Now for some hackery: GeoPandas defaults to a color bar that runs from near the bottom of the figure to near the top, embedded in its own Axes object. Because we have a map projection that is twice as wide as high (360 degrees vs 180 degrees), and because we have asked for a square figure fig = plt.figure(figsize=(20, 20)) this gives us whitespace above and below the map. The color bar is out of proportion.

So we get the Axes objects for map and legend (colorbar), and force the color bar Axes to be the same height as the map Axes.

Then we set a title in each axis, and show the result.

map_ax = fig.axes[0]
leg_ax = fig.axes[1]

map_box = map_ax.get_position()
leg_box = leg_ax.get_position()

leg_ax.set_position([leg_box.x0, map_box.y0, leg_box.width, map_box.height])
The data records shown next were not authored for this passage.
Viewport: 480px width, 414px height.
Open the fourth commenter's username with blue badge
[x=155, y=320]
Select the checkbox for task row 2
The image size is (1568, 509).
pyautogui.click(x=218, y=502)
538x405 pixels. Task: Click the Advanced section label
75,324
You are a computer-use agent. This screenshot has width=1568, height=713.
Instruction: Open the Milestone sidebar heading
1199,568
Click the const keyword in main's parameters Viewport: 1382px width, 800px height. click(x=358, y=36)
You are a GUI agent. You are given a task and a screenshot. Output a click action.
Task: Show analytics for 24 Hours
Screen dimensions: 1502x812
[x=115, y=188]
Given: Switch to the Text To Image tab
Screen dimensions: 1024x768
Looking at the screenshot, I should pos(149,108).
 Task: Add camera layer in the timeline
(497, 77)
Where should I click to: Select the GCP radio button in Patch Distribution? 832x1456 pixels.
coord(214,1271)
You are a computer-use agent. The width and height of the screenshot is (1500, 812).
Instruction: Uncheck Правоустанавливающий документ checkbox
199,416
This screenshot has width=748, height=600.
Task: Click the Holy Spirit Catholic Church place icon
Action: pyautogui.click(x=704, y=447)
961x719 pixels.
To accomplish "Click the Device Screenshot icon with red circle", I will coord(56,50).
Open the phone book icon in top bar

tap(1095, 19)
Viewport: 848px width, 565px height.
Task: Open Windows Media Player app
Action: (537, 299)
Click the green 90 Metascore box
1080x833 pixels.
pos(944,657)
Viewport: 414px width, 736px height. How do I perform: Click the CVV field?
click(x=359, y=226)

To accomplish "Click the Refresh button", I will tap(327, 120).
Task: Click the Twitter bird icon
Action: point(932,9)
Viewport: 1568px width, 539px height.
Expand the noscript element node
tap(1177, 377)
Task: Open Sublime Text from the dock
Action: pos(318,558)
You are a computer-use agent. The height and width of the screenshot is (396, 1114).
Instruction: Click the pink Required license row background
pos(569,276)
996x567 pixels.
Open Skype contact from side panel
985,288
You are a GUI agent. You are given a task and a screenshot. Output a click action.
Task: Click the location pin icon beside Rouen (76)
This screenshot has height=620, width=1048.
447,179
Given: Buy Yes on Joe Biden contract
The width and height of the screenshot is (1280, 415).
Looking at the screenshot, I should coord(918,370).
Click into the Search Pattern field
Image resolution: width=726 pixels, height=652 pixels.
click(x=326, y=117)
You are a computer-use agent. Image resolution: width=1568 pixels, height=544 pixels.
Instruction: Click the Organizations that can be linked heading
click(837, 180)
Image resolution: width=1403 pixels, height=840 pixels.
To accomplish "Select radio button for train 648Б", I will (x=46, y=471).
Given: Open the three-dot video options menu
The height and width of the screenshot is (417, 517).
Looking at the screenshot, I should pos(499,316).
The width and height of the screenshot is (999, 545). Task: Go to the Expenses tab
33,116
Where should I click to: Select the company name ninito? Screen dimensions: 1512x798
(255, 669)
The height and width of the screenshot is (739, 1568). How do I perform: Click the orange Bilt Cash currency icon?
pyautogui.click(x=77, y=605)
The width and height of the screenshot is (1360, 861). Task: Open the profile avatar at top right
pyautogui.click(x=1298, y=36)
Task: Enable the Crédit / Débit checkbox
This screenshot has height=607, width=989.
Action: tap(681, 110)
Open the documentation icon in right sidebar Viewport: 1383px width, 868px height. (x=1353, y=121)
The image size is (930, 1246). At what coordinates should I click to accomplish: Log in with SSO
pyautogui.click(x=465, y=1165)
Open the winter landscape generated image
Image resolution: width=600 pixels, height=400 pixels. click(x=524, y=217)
leg_ax.set_title('Population', pad=40)
map_ax.set_title('Country GDP', pad=50)

plt.show()

This gives us:

Combined Data Visualization

Imports

Just for completeness, here are the imports from the Notebook that contains the code above (some are used only to support print-outs that define the environment for reproducibility purposes)

# all imports should go here

import pandas as pd
import sys
import os
import subprocess
import datetime
import platform
import datetime

import matplotlib.pyplot as plt

import cartopy.crs as ccrs
from cartopy.mpl.gridliner import LONGITUDE_FORMATTER, LATITUDE_FORMATTER

import geopandas as gpd
from shapely.geometry import Polygon
import numpy as np

The link to the Notebook that has all the code is coming soon.